## Instructions for the task
How many of the lines below contain the string "width", counting only exact case matches? Give the number alone.

## Records provided
## Begin

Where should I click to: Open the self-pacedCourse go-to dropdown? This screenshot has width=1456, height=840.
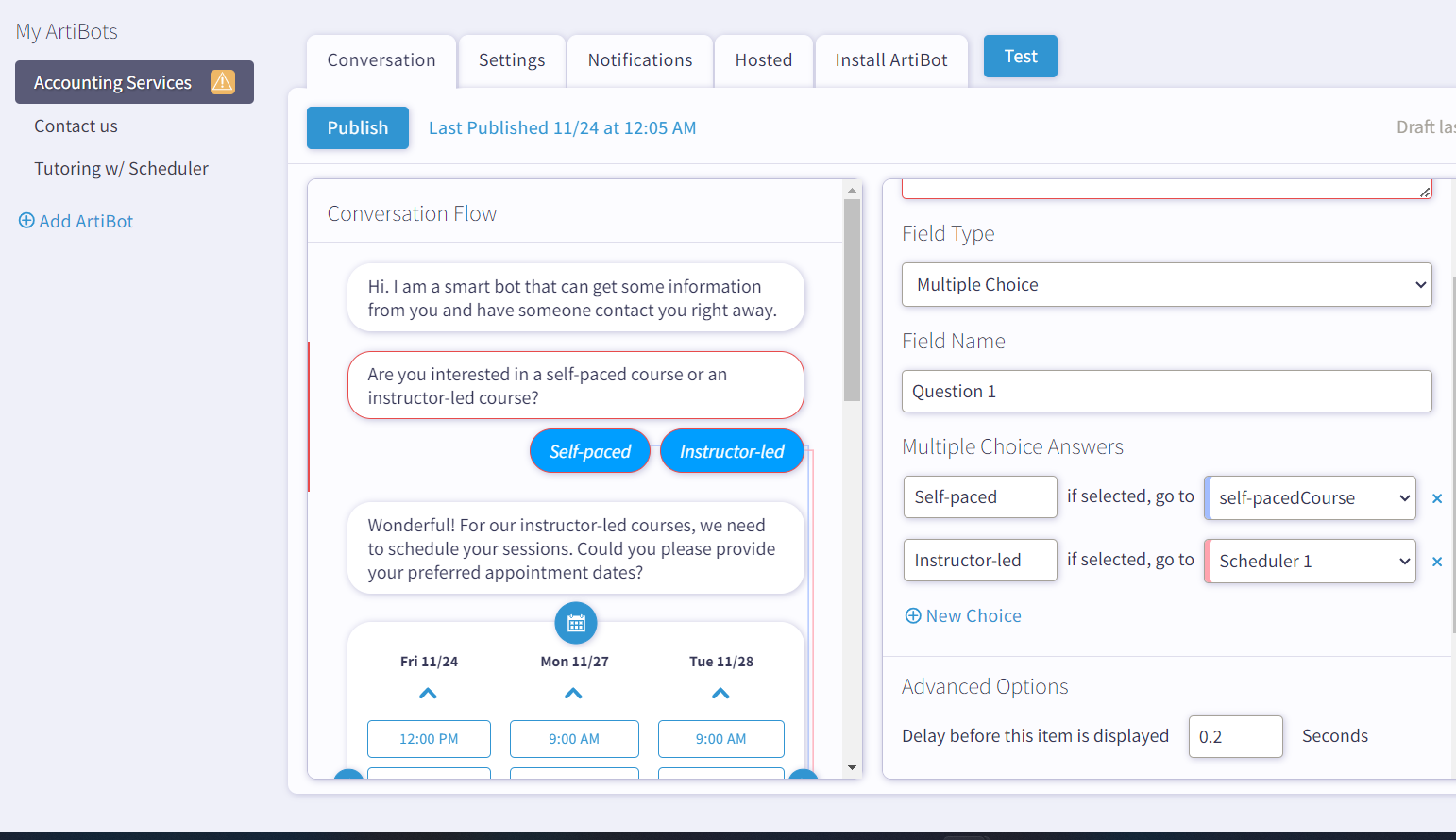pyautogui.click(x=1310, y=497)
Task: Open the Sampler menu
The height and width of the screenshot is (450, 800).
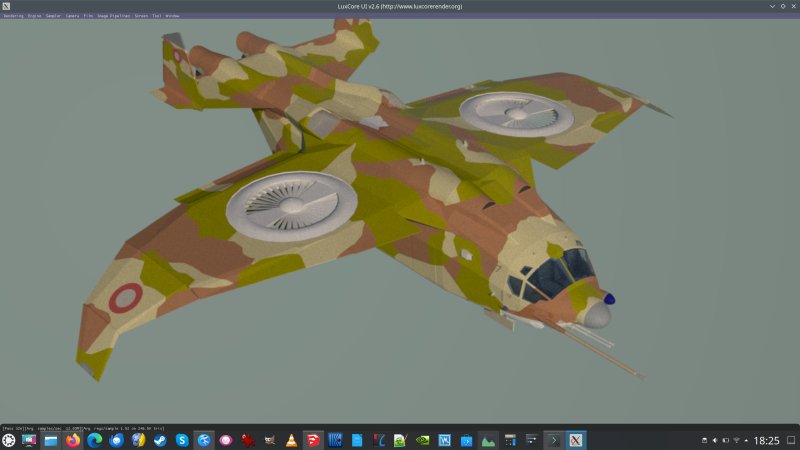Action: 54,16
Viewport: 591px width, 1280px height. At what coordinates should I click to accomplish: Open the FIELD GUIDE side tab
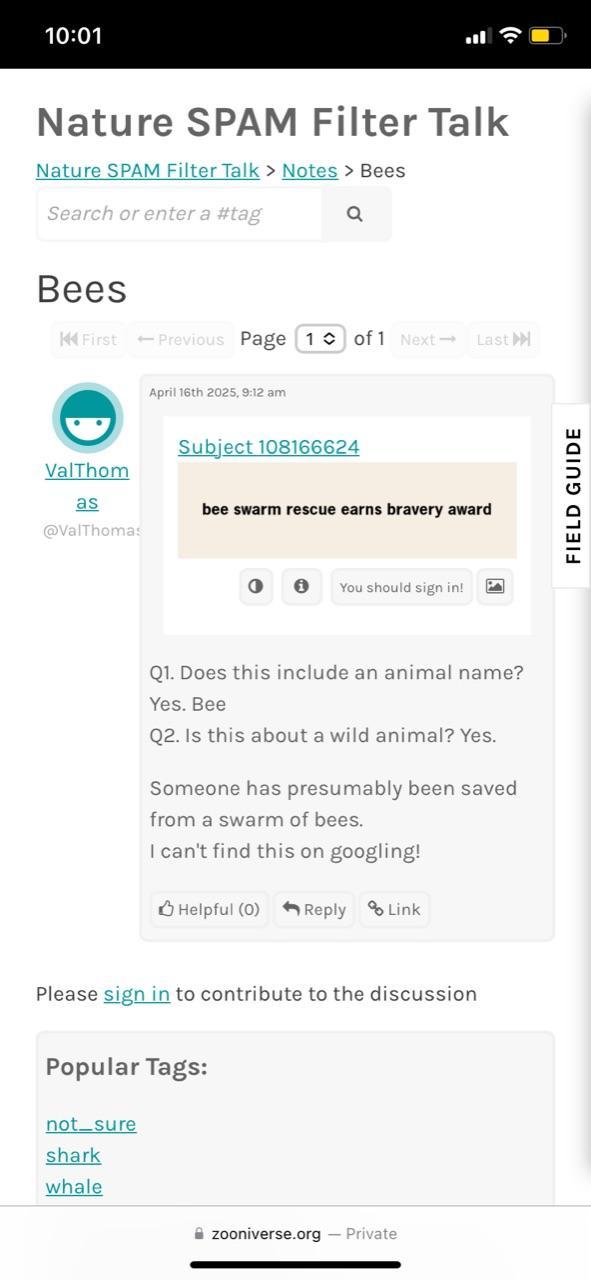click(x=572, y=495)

## End

## Response to the task
3